Notice sur la guillotine

Notre intention n'est pas aujourd'hui de tenter la justification
d'aucune victime des erreurs judiciaires : nous
voudrions dégager la mémoire d'un homme honorable et
inoffensif de certains récits erronés qui s'attachent à elle
depuis plus d'un demi-siècle, et qui menacent de la ternir
à jamais. Ce n'est pas que le nom de cet homme semblât
fait pour vivre dans l'histoire ; il avait du savoir et du
mérite, mais il serait oublié aujourd'hui, si une méprise
populaire n'avait condamné son nom à une fâcheuse
immortalité.
C'est de Guillotin que je veux parler, un brave et habile
médecin de Saintes, qui fit partie de la commission
nommée par Louis XVI, pour l'examen du mesmérisme,
et qui joua honnêtement un rôle secondaire dans le grand
drame de la révolution.
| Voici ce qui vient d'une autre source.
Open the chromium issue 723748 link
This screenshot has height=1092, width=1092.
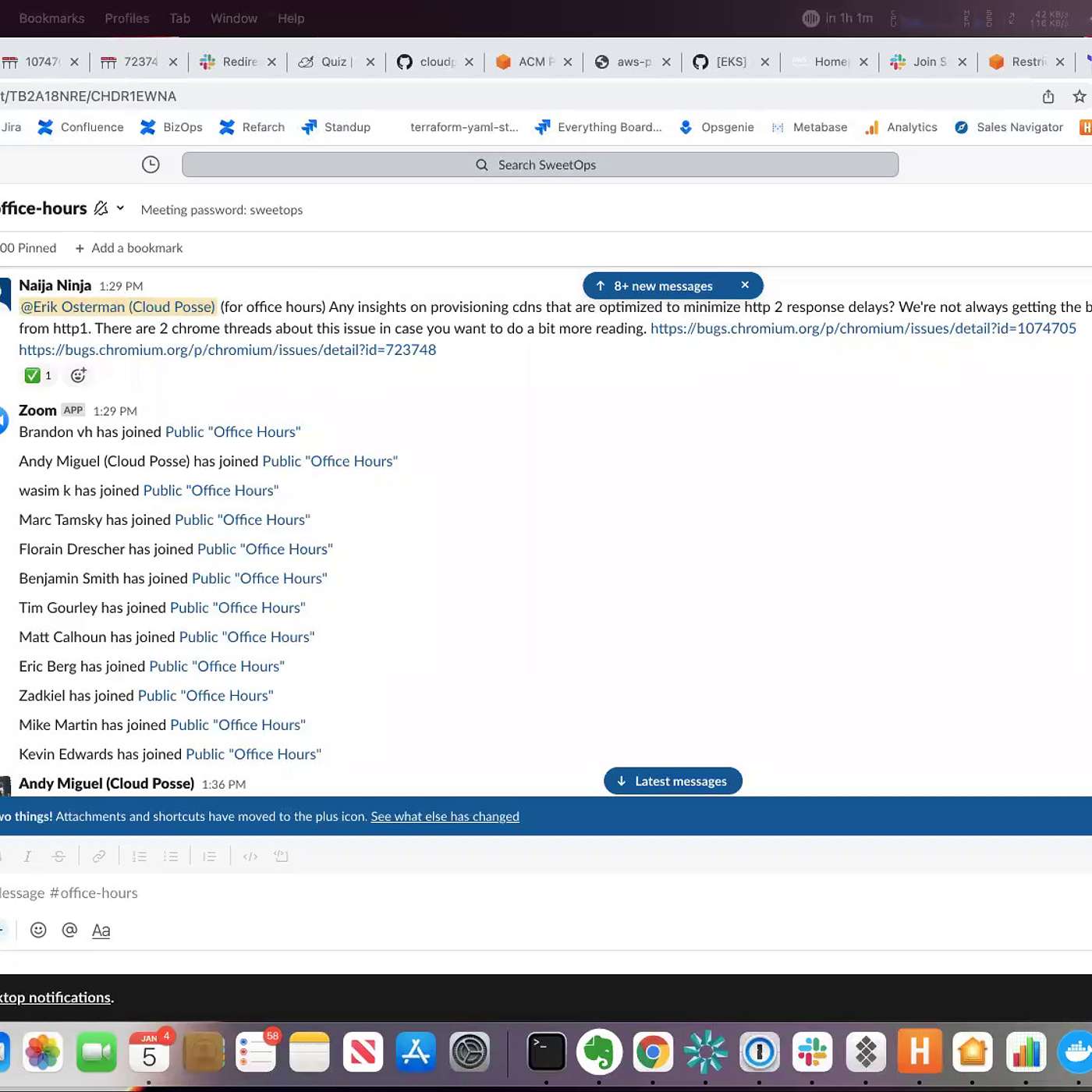[227, 349]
Le malheur voulut que, dans une
pensée d'humanité, il proposât à l'Assemblée nationale de
substituer la décapitation aux abominables supplices jusqu'alors
en usage. Depuis lors, il eut beau faire, il eut beau
protester et gémir, il devint le parrain de l'horrible machine
qui, de son nom, s'appela la Guillotine.